One of the Peder Durby children, Myrtle, who had just completed the seventh grade at the time of 1918 flu epidemic, was severely stricken and was left with a weakened heart. She finished the eighth grade in 1919 at Milford Number 2 and then she moved in with relatives in Roland and completed her high school requirements but was unable to attend graduation exercises with her class as she was very ill with rheumatic fever. Her class brought her diploma to her home. On 31 August 1923 her weakened heart could carry on no longer and she died at the age of 17.

Ben Durby, born in 1921, was the youngest of the fourteen children in the family of Peder and Maren Durby. He graduated from Milford Twp High School in 1939, the year of Milford's first yearbook. At one time in the twenties a horse drawn bus stopped and picked up five of the Durby children for the trip to the new consolidated school a half mile to the west and two miles south.
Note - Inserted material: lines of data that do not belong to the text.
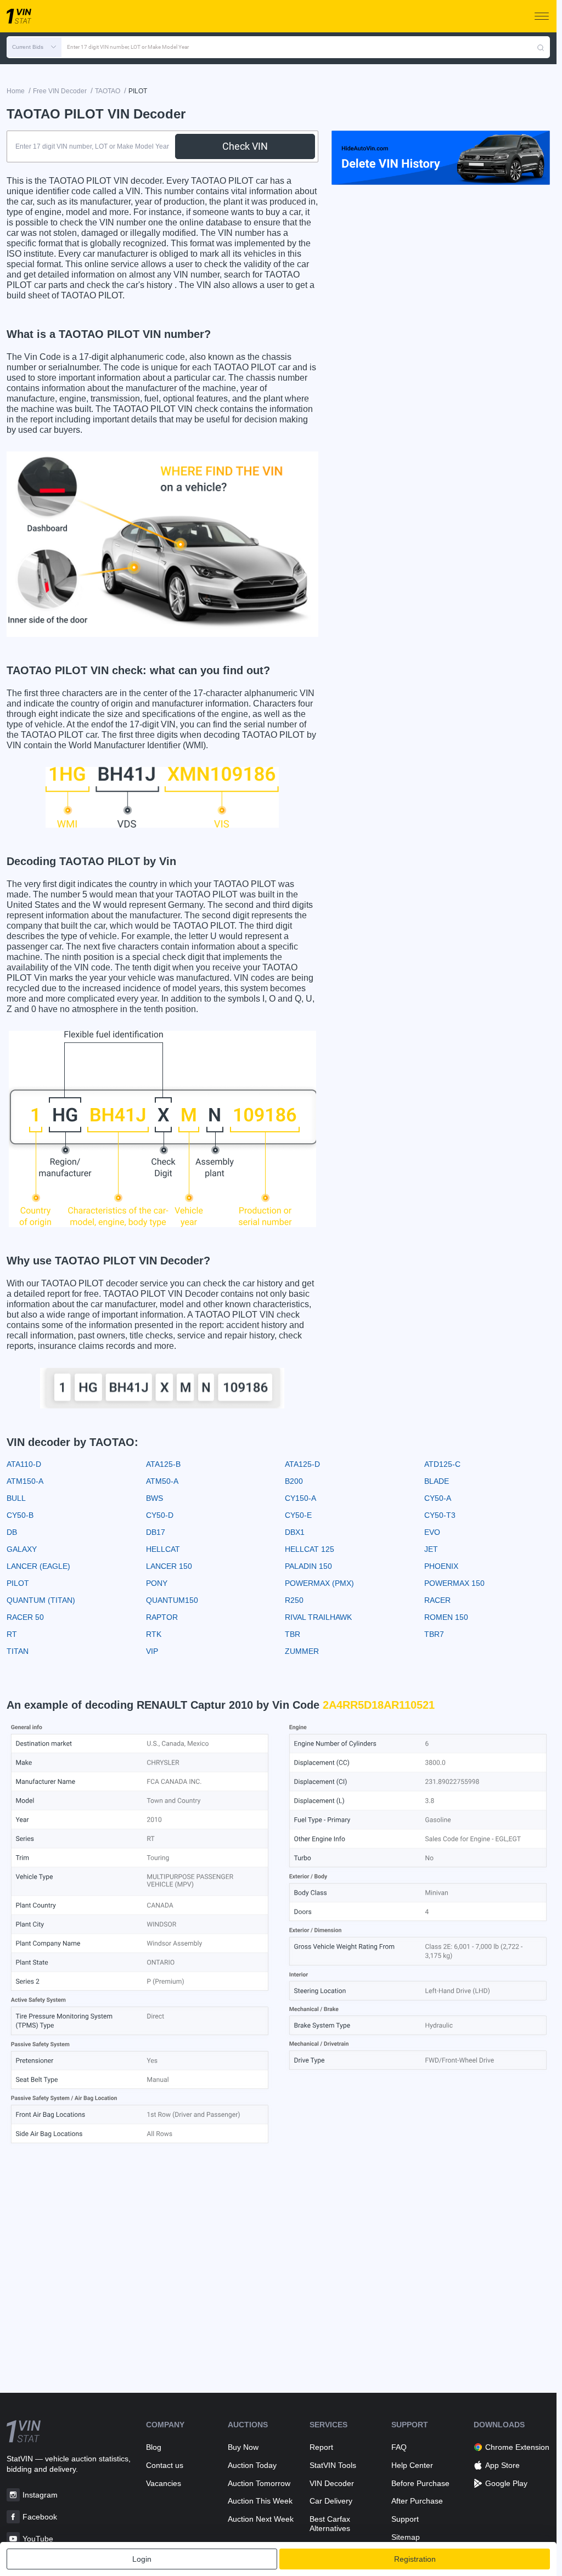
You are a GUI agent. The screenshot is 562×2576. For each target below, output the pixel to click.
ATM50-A (162, 1481)
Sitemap (405, 2537)
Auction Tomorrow (259, 2483)
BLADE (436, 1481)
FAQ (399, 2447)
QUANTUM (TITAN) (41, 1600)
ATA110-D (24, 1464)
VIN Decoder (332, 2483)
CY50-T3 (440, 1515)
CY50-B (20, 1515)
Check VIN (245, 146)
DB (12, 1532)
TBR (292, 1634)
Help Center (412, 2465)
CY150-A (300, 1498)
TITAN (18, 1651)
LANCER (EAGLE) (38, 1566)
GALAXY (22, 1549)
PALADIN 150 (308, 1566)
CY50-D (159, 1515)
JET (431, 1549)
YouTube (38, 2538)
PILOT (18, 1583)
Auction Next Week (261, 2519)
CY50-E (298, 1515)
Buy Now (243, 2447)
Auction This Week (260, 2500)
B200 (294, 1481)
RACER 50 (25, 1617)
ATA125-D (302, 1464)
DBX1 (295, 1532)
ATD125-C (442, 1464)
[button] (34, 47)
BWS (154, 1498)
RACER (437, 1600)
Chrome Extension (517, 2447)
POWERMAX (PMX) (319, 1583)
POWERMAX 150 (454, 1583)
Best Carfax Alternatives (330, 2524)
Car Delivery (331, 2500)
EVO (432, 1532)
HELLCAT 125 (309, 1549)
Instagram (40, 2494)
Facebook (40, 2516)
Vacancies (163, 2483)
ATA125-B (163, 1464)
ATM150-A (25, 1481)
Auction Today (252, 2465)
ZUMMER (302, 1651)
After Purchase (417, 2500)
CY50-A (437, 1498)
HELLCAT (163, 1549)
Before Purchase (420, 2483)
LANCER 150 (169, 1566)
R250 (294, 1600)
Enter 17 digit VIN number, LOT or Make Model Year (128, 47)
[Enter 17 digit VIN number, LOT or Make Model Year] (540, 47)
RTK (153, 1634)
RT (12, 1634)
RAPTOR (162, 1617)
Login (141, 2559)
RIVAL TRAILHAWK (318, 1617)
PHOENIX (441, 1566)
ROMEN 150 (446, 1617)
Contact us (164, 2465)
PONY (156, 1583)
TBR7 (434, 1634)
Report (321, 2447)
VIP (152, 1651)
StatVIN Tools (333, 2465)
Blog (153, 2447)
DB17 (155, 1532)
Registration (415, 2559)
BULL (16, 1498)
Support (405, 2519)
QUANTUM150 (172, 1600)
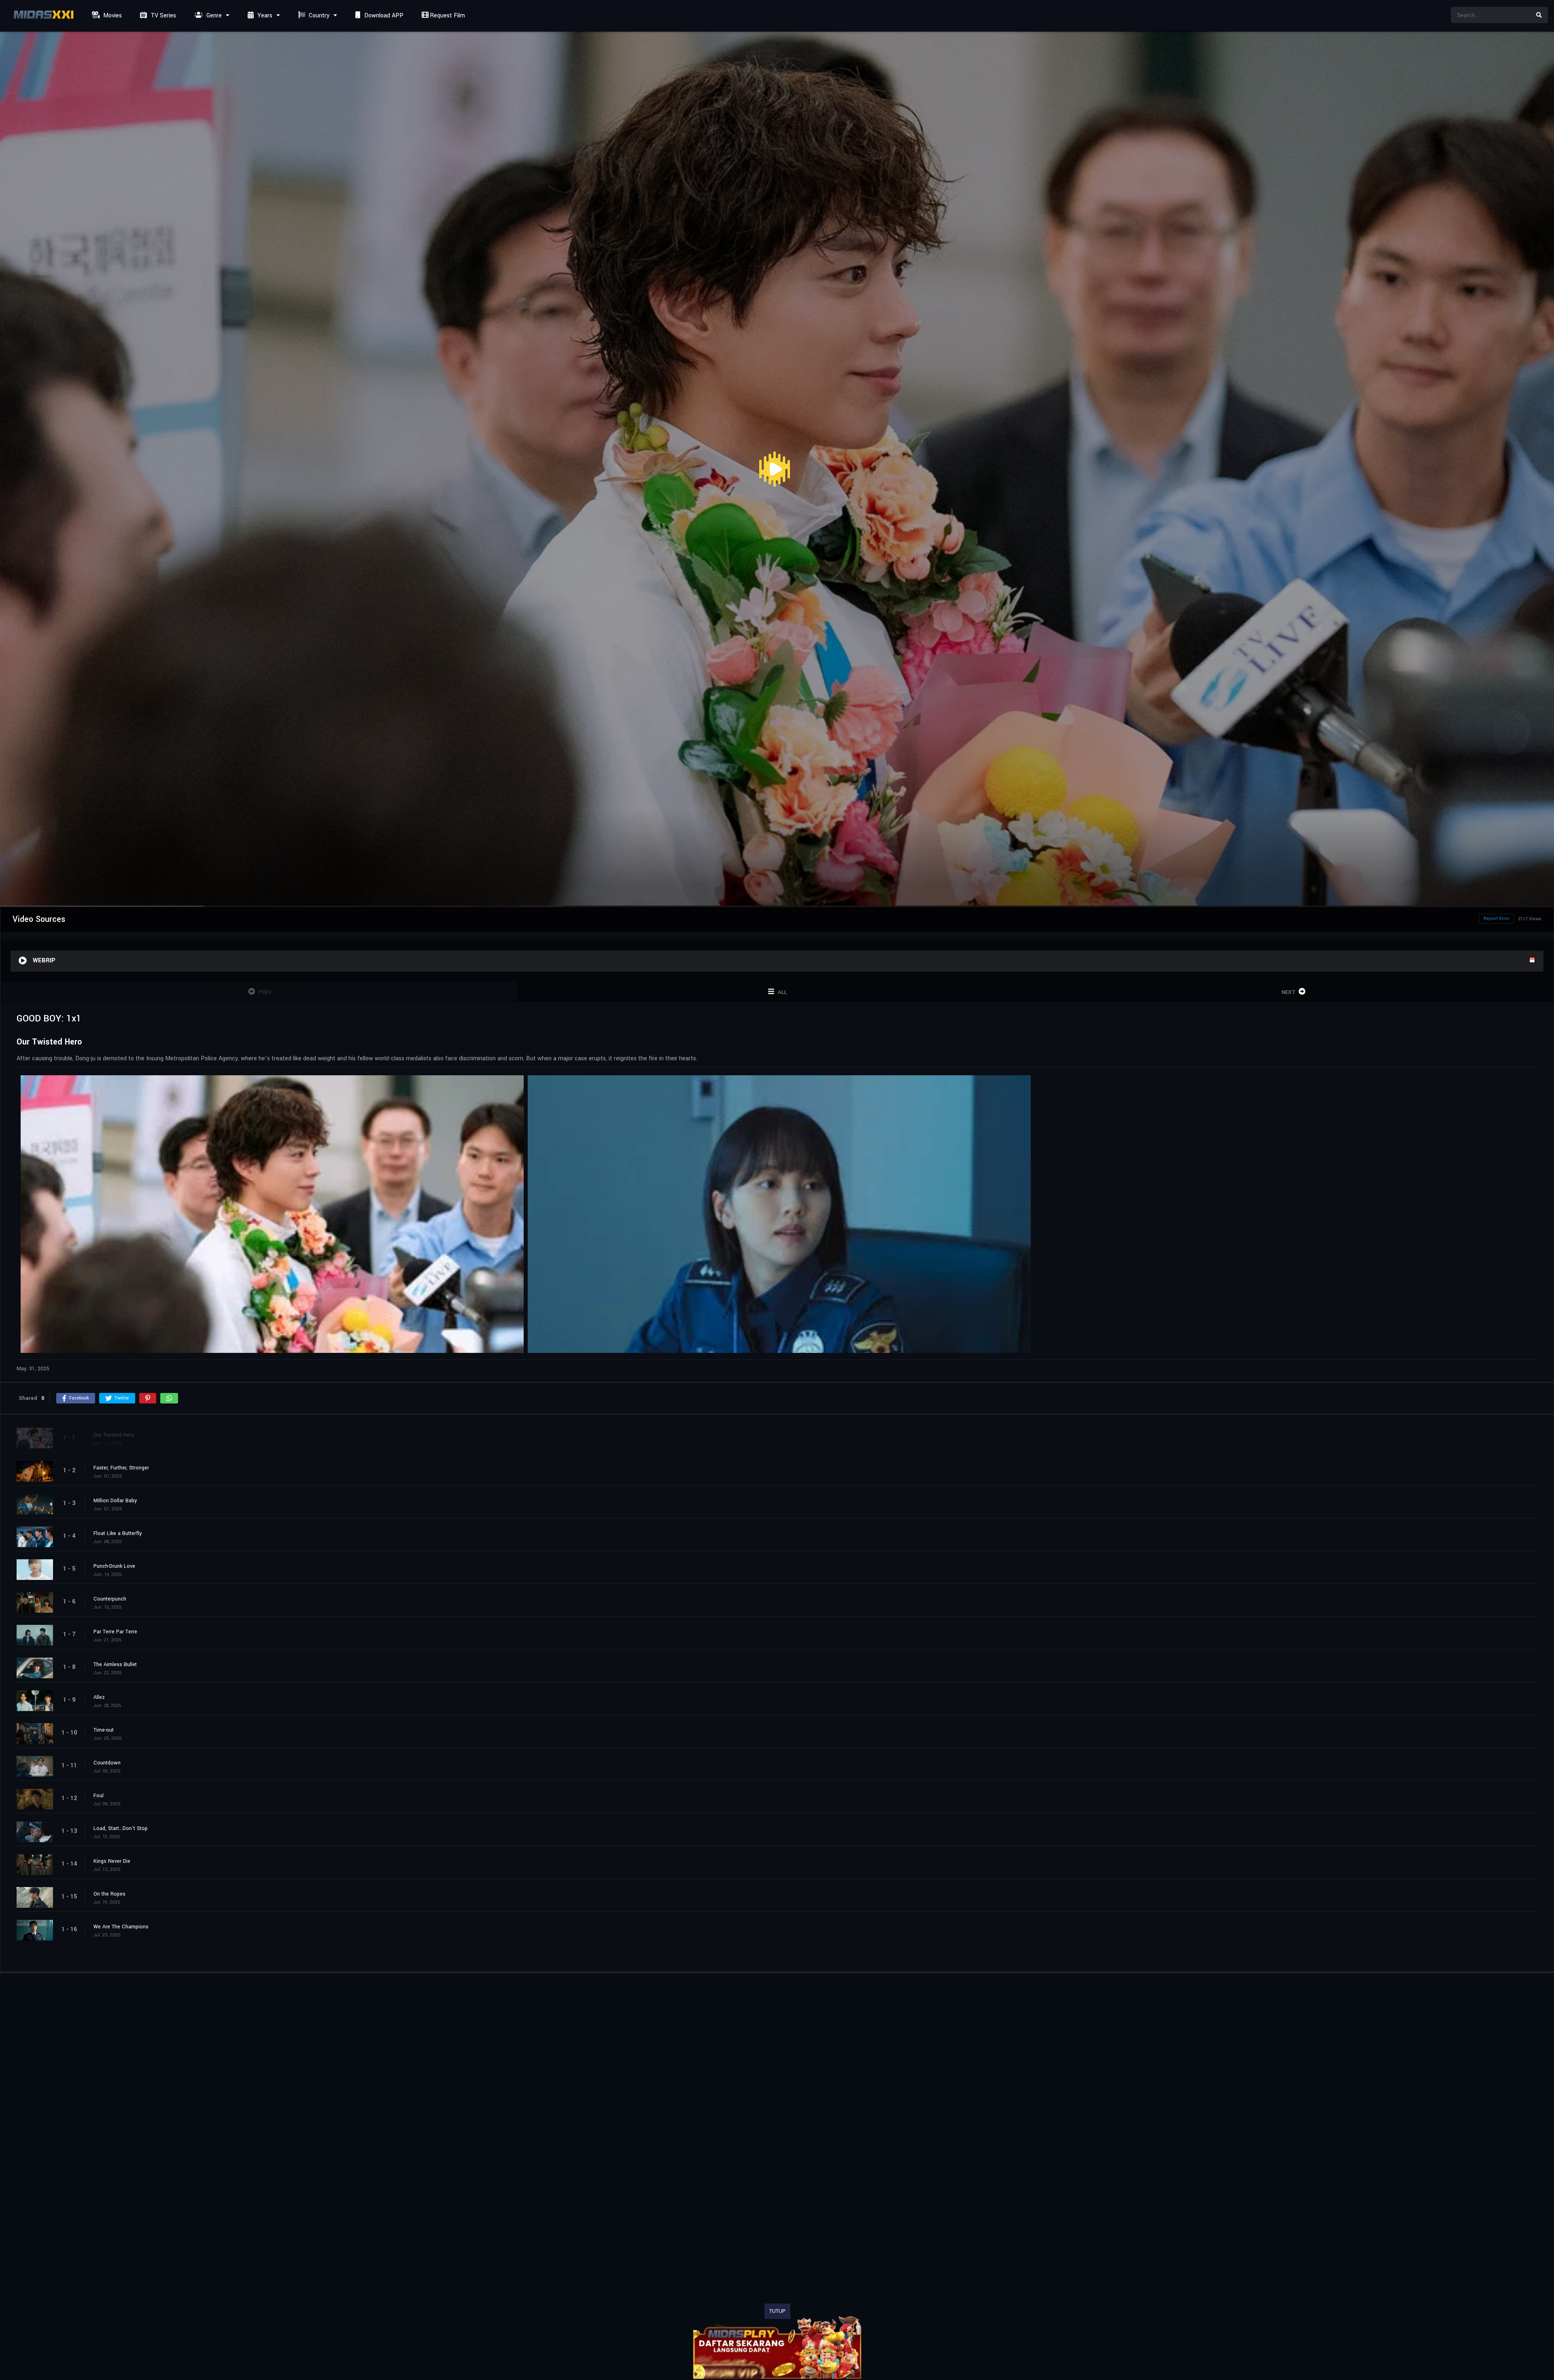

From the pen of Jeanette Larson: "Ben and a fellow student had a little spat at Milford School and they were ordered by their teacher to report to the Superintendent's office. He gave them three choices: a whipping, be expelled, or set back a grade. They chose to be set back a grade. Ben was afraid to return to school and face the music so he faked illness and stayed home two weeks. His mother finally took him to the doctor where he was given a clean bill of health. When he returned to school the next day he learned that his accused partner had returned to school and was set back a grade for only one day." No word if Ben had to drop back a grade for a day.

Ben didn't rush into marriage but waited until he was 46 years of age. One day he was alone in the "cruel world" and the next he was a married man with five youngsters. He farmed, operated a gas station at the Boondocks, and was employed at the National Animal Disease Center in Milford Twp. Ben was Secretary or Superintendent of the Bergen Lutheran Sunday School for 42 years, and accomplished 26 year of perfect attendance. But perhaps the thing for which Ben was best known, both far and wide, was his unpaid job as time keeper for the Roland (then in 1969 when Roland combined with Story City) and the Roland-Story basketball events. He worked in this capacity for 51 years, starting in 1943. Ben died in November of 1994.

Dixon Harper'40 reported Ben'39 served as a vary reluctant point guard until he once threw the ball and scored from the center line. After that he was never reluctant to score again.

For more on the life of the Durby family, Jeanette Sansgaard Larson of rural Story City has published a very fine family history available at the Story City Library.